Overall, the most commonly reported symptoms were fatigue (82% of patients), problems with mobility (64%), and poor balance (64%). In addition, weakness, cognitive issues, and depression were common. The respondents defined disability progression as increased limitations on their ability to get around, having to sacrifice normal daily activities, and losing their ability to be independent. Patients measured the efficacy of DMTs by evaluating the treatments’ ability to slow progression, prevent further physical disability, prevent new lesions, and improve quality of life.

In a separate study, Dr. Livingston and colleagues conducted an analysis of organic discussions within MyMSTeam from January 2015 to April 2016. Researchers anonymized, coded, categorized, and analyzed 3,300 verbatim comments by key themes. The analysis focused on 12 DMTs. Discussions were overlaid with patient self-reported data on gender, age, date of diagnosis, MS type, current DMT, and effectiveness ratings.
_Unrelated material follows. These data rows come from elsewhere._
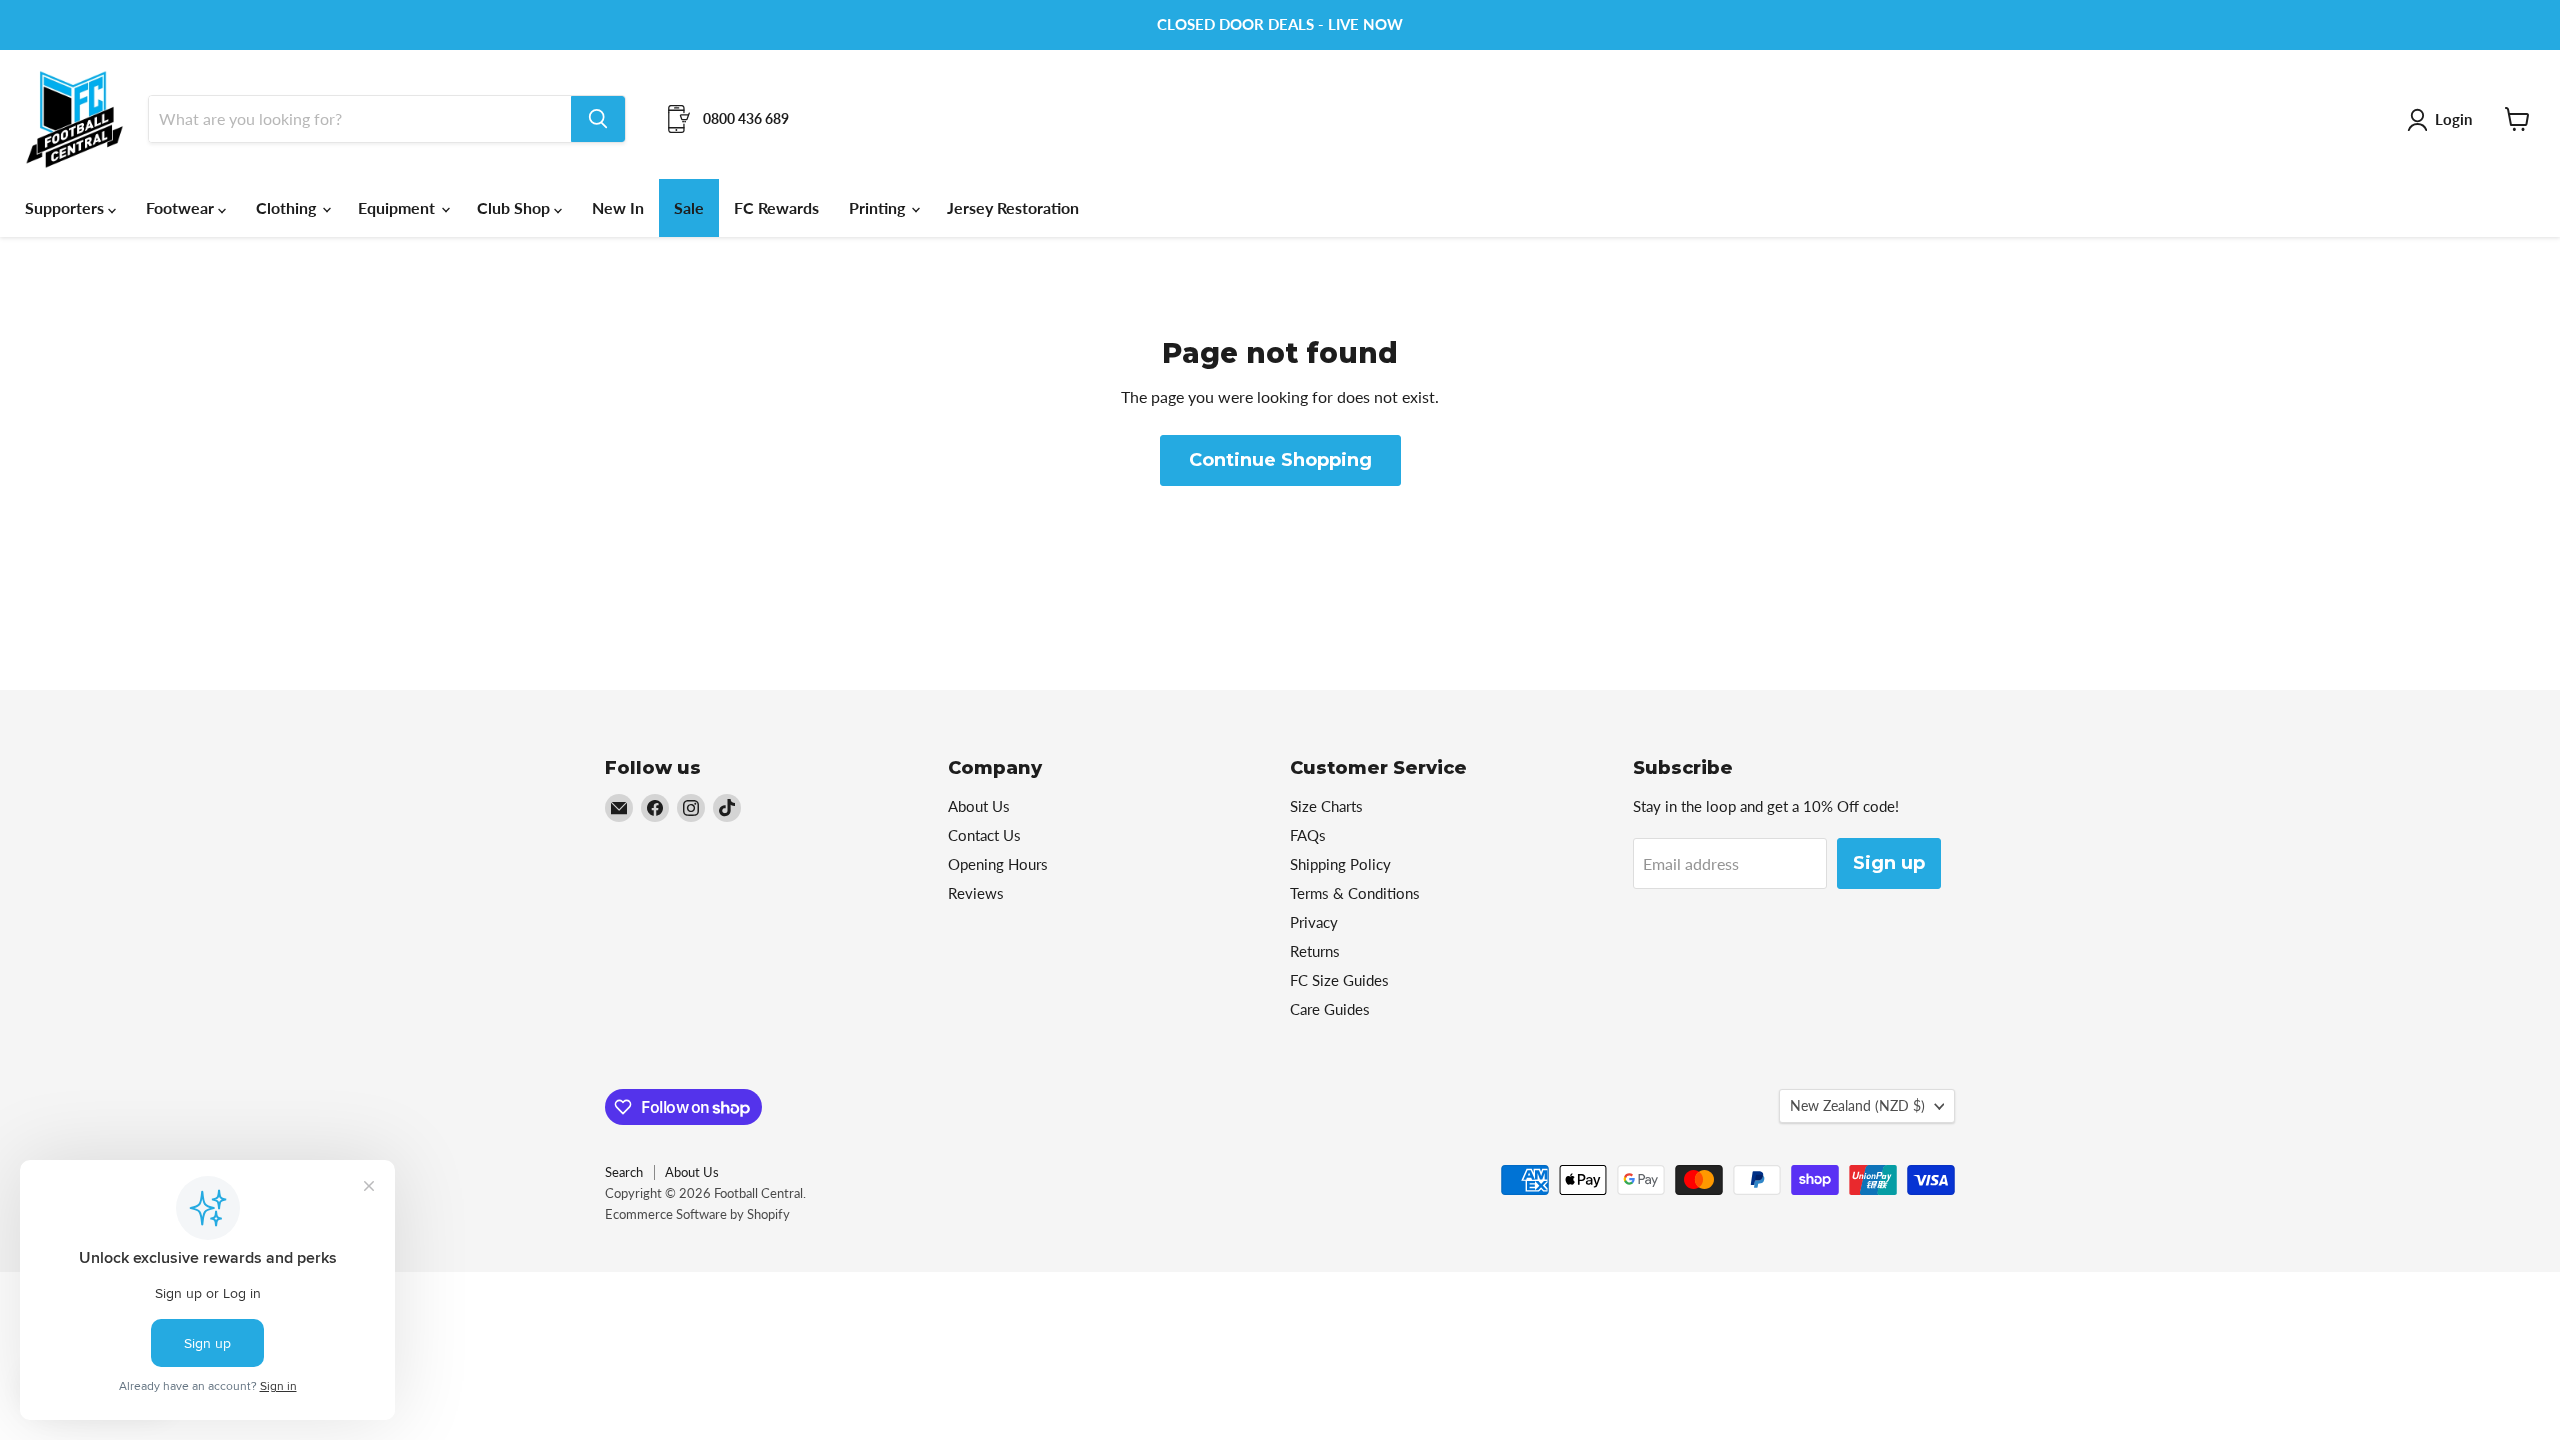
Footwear (182, 207)
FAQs (1308, 835)
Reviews (976, 893)
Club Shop (515, 207)
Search (624, 1172)
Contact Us (984, 835)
Common discussion topics included side effects experienced; reasons for stopping treatment; perceived efficacy; questions, hopes, and concerns about starting a new DMT; rituals to mitigate side effects; and insurance or financial hurdles to getting on or staying on treatment.

Discussions about infusion therapies tended to focus on receiving treatment and issues related to progressive multifocal leukoencephalopathy.

When discussing Tysabri (natalizumab), patients most commonly discussed elevated energy levels post infusion around day 14. Patients also reported increased fatigue in the days prior to the next infusion and extreme fatigue on the day of treatment. In addition, patients shared their experiences with managing tolerability issues, most commonly flu-like symptoms with interferons and gastrointestinal effects with Tecfidera (dimethyl fumarate).

Dr. Livingston and colleagues said that their research “will better allow medical professionals to treat the individual holistically, and not just the disease itself. Additionally, helping patients understand MS progression will allow specialists to set realistic expectations for treating the disease and to help their patients better prepare for the future.”